All the relationships among objects are kept abstract, meaning that RequestHandlers are using DataStores, and not the implementation SimpleMapStore. Also RestService is using generic RequestHandlers for handling the requests. This means that the code is less coupled, more testable (easier to mock) and more reusable. The use of factories (DataStoreobject or RequestHandler object) makes it easy to change the implementation of the different behaviour without having to change the objects that use it (for example, I could implement a DataStore based on redis or a database, and it is enough to change the factory method to have the whole application use the new object). At an architectural level, the REST api could easily be used to store different type of data because some of its functions, like the ones related to creating or parsing JSON, have generic implementations.

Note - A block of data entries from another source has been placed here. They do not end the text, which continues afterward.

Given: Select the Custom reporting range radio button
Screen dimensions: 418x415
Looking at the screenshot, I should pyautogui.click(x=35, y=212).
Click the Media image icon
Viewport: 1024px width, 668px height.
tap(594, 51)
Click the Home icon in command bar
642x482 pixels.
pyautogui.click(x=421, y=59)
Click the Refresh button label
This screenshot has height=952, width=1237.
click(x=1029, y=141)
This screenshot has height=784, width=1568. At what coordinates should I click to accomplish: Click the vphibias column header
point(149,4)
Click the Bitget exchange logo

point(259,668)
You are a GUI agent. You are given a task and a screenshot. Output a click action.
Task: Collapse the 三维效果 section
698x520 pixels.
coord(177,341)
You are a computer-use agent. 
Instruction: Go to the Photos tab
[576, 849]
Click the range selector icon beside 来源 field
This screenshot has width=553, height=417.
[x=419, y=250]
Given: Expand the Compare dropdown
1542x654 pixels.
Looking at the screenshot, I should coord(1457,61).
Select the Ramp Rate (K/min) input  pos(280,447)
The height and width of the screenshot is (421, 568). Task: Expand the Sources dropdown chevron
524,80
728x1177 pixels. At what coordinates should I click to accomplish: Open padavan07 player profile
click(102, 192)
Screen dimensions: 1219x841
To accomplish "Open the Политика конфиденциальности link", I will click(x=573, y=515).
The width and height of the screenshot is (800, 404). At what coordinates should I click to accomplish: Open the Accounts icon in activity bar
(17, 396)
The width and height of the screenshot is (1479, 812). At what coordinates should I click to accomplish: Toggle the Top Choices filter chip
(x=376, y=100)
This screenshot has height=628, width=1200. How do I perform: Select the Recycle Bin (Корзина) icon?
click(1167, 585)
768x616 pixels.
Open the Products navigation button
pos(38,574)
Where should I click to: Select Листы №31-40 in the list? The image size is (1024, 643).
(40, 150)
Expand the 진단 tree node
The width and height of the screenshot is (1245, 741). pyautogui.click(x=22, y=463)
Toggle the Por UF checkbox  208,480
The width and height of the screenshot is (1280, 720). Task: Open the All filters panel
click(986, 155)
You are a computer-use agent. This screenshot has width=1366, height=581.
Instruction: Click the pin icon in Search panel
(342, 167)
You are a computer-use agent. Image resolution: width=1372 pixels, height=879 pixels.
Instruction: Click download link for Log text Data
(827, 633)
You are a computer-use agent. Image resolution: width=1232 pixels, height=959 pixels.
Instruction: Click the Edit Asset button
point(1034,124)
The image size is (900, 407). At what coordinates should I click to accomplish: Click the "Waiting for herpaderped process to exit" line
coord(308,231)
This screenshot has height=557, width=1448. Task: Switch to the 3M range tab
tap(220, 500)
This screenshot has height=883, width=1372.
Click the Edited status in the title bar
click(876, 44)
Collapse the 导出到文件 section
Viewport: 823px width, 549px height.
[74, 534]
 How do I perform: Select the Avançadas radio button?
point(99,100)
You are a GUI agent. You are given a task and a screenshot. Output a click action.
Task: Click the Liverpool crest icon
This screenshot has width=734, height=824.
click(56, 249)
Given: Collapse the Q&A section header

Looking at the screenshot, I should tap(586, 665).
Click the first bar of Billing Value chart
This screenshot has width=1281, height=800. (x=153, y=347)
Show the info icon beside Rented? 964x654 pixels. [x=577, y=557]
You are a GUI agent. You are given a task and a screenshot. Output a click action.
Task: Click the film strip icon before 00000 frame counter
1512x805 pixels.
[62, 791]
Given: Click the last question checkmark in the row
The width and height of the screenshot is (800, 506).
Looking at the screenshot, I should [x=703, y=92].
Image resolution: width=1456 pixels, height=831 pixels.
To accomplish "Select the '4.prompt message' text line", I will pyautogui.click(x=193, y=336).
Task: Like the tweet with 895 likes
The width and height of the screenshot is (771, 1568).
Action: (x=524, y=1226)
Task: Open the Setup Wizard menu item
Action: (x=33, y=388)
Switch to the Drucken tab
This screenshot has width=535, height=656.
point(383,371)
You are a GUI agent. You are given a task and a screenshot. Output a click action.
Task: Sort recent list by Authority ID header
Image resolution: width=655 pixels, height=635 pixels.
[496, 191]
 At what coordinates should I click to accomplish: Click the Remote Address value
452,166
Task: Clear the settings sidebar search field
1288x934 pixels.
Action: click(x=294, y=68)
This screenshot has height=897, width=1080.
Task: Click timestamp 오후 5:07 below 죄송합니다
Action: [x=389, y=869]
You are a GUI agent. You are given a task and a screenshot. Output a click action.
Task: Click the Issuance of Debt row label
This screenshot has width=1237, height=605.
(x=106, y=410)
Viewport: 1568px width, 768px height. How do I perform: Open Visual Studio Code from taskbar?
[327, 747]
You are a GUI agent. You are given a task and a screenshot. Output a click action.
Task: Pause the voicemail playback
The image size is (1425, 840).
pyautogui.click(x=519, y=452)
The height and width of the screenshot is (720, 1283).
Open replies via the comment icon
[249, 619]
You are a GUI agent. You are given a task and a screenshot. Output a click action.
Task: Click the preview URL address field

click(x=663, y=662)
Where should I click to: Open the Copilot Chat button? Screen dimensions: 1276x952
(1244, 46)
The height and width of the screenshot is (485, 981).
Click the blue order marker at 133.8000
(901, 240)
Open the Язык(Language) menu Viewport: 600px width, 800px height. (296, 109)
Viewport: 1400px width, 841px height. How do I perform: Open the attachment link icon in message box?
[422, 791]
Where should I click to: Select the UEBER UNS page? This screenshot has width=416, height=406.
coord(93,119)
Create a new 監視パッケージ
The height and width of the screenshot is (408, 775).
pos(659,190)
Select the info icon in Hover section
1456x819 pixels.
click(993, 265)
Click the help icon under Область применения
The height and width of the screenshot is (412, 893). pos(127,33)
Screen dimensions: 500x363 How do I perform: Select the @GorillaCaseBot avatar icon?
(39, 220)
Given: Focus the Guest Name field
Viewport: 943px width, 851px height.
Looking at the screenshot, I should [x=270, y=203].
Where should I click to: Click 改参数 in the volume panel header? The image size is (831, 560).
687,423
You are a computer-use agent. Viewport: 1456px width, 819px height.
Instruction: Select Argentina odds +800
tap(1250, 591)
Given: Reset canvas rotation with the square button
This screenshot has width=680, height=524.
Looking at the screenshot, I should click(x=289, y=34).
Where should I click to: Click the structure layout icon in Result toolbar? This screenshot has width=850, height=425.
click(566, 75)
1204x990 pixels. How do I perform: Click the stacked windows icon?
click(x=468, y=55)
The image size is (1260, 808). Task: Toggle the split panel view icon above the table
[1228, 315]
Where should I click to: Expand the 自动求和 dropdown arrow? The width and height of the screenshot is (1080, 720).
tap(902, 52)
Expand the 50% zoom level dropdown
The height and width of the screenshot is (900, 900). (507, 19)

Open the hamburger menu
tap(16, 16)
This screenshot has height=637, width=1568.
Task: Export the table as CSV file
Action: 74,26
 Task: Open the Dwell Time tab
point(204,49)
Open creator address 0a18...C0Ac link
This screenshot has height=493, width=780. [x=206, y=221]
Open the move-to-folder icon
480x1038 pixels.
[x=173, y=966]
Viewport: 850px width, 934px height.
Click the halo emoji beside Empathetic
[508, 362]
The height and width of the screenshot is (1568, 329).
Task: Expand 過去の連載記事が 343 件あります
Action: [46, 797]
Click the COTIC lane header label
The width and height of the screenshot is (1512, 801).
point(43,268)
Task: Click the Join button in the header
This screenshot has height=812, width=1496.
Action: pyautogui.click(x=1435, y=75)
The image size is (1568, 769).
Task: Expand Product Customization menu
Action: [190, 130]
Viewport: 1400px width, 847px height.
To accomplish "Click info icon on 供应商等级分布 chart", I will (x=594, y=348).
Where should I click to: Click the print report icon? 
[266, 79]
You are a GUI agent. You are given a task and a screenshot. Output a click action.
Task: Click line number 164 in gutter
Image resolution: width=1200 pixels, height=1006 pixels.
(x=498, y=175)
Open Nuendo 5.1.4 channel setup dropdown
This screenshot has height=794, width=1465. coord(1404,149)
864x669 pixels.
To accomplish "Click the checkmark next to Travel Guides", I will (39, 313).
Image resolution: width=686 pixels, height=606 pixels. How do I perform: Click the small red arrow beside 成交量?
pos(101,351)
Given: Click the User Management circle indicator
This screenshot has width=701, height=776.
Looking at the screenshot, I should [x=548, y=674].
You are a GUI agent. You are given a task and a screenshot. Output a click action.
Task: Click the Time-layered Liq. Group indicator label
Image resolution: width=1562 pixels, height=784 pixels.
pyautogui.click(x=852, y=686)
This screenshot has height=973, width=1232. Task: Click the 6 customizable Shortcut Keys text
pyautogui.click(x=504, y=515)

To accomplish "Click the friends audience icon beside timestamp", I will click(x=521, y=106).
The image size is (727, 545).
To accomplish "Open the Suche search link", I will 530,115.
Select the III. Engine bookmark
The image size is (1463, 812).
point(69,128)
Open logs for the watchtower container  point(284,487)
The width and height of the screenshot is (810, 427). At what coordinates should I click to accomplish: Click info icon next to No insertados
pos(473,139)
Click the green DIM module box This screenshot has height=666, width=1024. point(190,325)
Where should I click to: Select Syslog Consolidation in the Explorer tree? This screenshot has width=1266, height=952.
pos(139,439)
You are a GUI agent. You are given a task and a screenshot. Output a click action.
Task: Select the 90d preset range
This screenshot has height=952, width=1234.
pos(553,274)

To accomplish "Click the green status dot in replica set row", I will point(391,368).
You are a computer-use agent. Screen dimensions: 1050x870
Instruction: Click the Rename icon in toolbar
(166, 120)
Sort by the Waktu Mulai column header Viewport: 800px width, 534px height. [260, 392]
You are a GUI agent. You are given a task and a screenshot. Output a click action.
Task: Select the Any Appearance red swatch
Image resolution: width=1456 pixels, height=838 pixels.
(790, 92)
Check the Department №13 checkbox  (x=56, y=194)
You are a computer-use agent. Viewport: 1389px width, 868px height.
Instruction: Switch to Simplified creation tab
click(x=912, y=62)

It is enough to create a different set of case classes to change the data stored by the component.

Performance

The REST API relies on Finagle to the performance. The bottle neck is the synchronisation of the map. It is easy to substitute the SimpleMapStore with a store based on Redis or on a database, if needed. Using factories (like the DataStore object) it is easy to adapt the full application to different stores, with more complex behaviour and different capabilities.

Scalability

The REST API is generic and reusable. You can replicate it in several instances and you will have only the problem of scaling the DataStore. If you use redis or a database, this is easily done. If you want to keep the in memory store you have to provide a scalable policy for the data: for example you can run several instances and keep on each of them a subset of the data. In this case the function delAll can become useful for scaling again: the router based on data can change its policy and simply request to clean one instance (this gives back the list of Listing contained before the clean), start more instances and then resubmit the Listings to the new instances with the new policy.